Io membalikkan badannya, dan mencari-cari sesuatu di tumpukan berkas-berkas pekerjaanya. Kemudian, ia mengambil sebuah jurnal dan kembali menghadapku. Dia mengambil kacamata dari meja dalam jangkauan tangannya, lalu mengenakannnya.

"Tunggu, sejak kapan kamu pakai kacamata juga."

"Baru-baru ini, tampaknya mataku sering kelelahan."

"Ya ampun, kamu ini gimana, sih…"

"Aku kesulitan menghadapi cahaya. Aku gak bisa menangani dokumen apapun kalau gak ada cahaya. Akhirnya, daya pandangku berkurang. Makanya, tengah malam aku selalu ke tempat gelap untuk memulihkan kekuatanku. Taunya, aku malah kurang tidur, kan…" jelasnya sambil tetap melhat ke jurnalnya.

"Yah, aku ngerti.." ucapku lirih. Lagipula, kalau dipikir-pikir benar juga. Io tidak dapat mengembangkan kekuatannya jika terus bekerja dengan cahaya- maksudnya dengan melihat sesuatu dengan intensitas yang tinggi.

"Racchi sendiri.. sampai di sini udah mencoba memulihkan kekuatan?" ucapnya sambil menatapku.

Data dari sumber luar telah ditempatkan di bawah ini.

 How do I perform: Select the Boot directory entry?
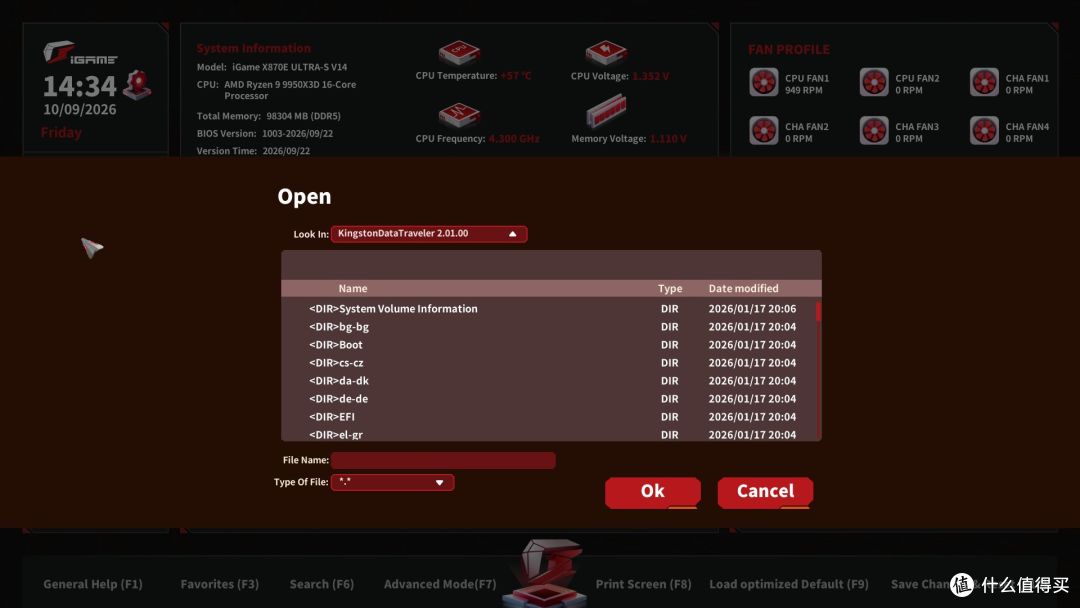coord(551,345)
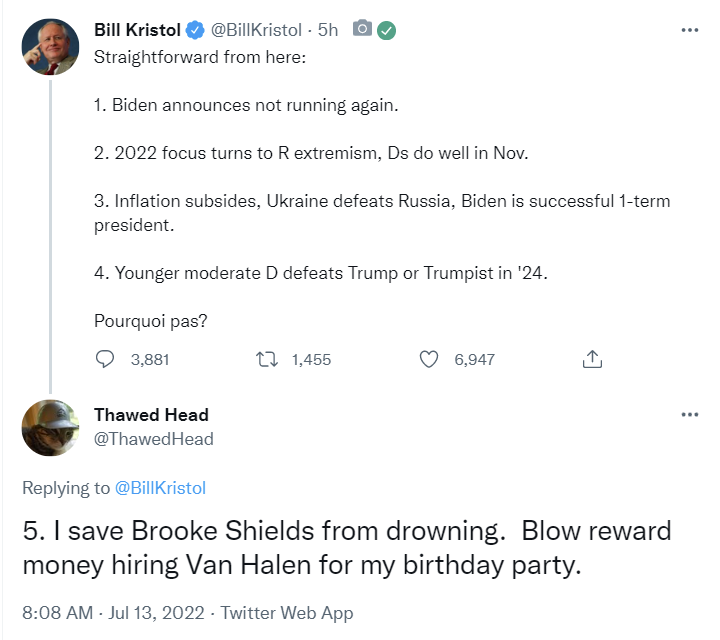
Task: Open Bill Kristol's profile picture
Action: click(50, 45)
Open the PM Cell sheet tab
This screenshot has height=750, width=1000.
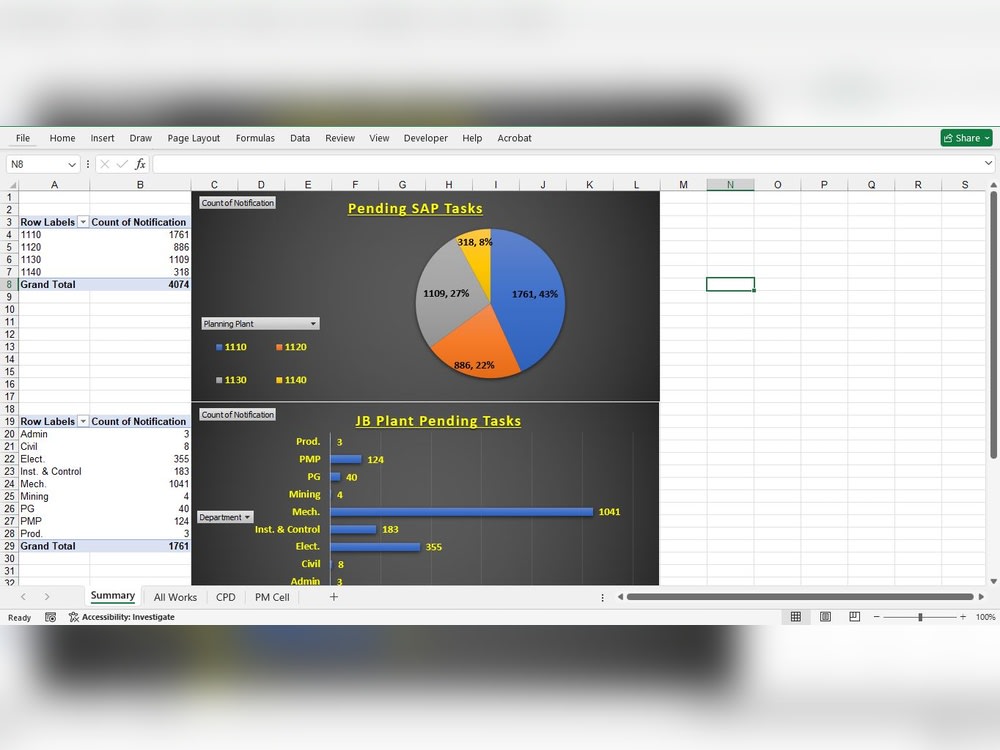(271, 596)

"Oh, ya.. belum.." ucapku sambil mencoba mengaktifkan Gems of Spirit.

"Jangan dulu, Yuutsu pasti mudah menemukanmu kalau Racchi pakai kekuatan itu sekarang."

"Loh, bener juga…"

"Ini, Racchi… setelah kamu meninggalkan Selphia, aku selalu kedatangan Yuutsu. Pertama, sejak aku mengirimkan surat ke rumahmu, dan yang kedua, tepat setelah kamu pergi dari Selphia," ucapnya membacakan jurnal miliknya.

"Kenapa, ya? Biasanya Yuutsu datang kalau ada kekacauan dimensi. Aku gak tau mau menilai Yuutsu gimana, tapi kesannya dia seperti ikut campur."

"Dia bagai polisi waktu, dia berhak ikut campur segala urusan jika dirasa mengancam dimensi waktu."

"Apa maksudmu?" Tanyaku.

"Polisi waktu. Kalau tatanan waktu kacau, pasti mereka akan memaksakan untuk memperbaikinya."

"Hmmm… kalau gitu, tak aneh kalau Yuutsu jarang banget ke Selphia."

"Ya, tapi targetnya kini bukan Selphia. Northern Area! Dia datang kemari, entah berbicara apa dengan ibu."

Aku terperanjat seketika, "Benar juga! Kalau begitu, pasti ada kekacauan di sini."

"Racchi.. menurutmu, Yuutsu itu seperti apa orangnya?" Kata Io mengalihkan pandangannya dari jurnal-jurnal tulisannya.

"Tau sendiri, kan.. dia orangnya berkepribadian ganda. Aku sering memanggilnya 'Yuutsu' kalau sedang baik-baik aja. Tapi, aku ganti panggilannya jadi 'Miki' kalau udah aneh. Dia itu mantan kriminal, aku gak tau sudah sejauh apa dia bertindak."

"Kriminal?"

"Ya, dan salah satu korbannya adalah kakakmu juga, Zwill."

"Oh, begitu? Baru tahu. Kalau begitu, pasti ada data kriminal yang pernah ia lakukan dari kota asalnya."

"Aku gak berpikir sejauh itu, sih. Coba saja cari sendiri, tapi aku pikir Yuutsu adalah orang yang mainnya cerdik dan bersih."

"Oke.."

Setelah perbincangan itu, Io kembali menaruh jurnalnya dan menuliskan sesuatu pada selembar kertas baru. Tampaknya Io mencoba menyimpulkan apa yang telah kami bicarakan lalu menuliskannya. Sementara itu, aku mencoba rileks dari rasa tegang dan panik yang ada selama aku muncul ke dimensi ini.

Tiba-tiba, pintu ruangan diketuk dari luar, sepertinya ada yang ingin bertemu dengan Io. "Permisi, Nona Io, ada tamu yang hendak bertemu anda-"

"Biar aku yang bukakan," tawarku sambil beranjak ke gagang pintu.

"Oke, terima kasih," ucapnya sambil menyelesaikan pekerjaannya.

Aku membuka pintu tanpa merasa takut sedikit pun, hingga akhirnya aku mendapati…

"Racchi?!"

"Astaga, Frey dan Lest?!"

"Ya ampun," kata Io. "Seharusnya kamu biarkan penerima tamu itu menyebutkan siapa tamunya, makanya jangan langsung asal buka pintu, Racchi!"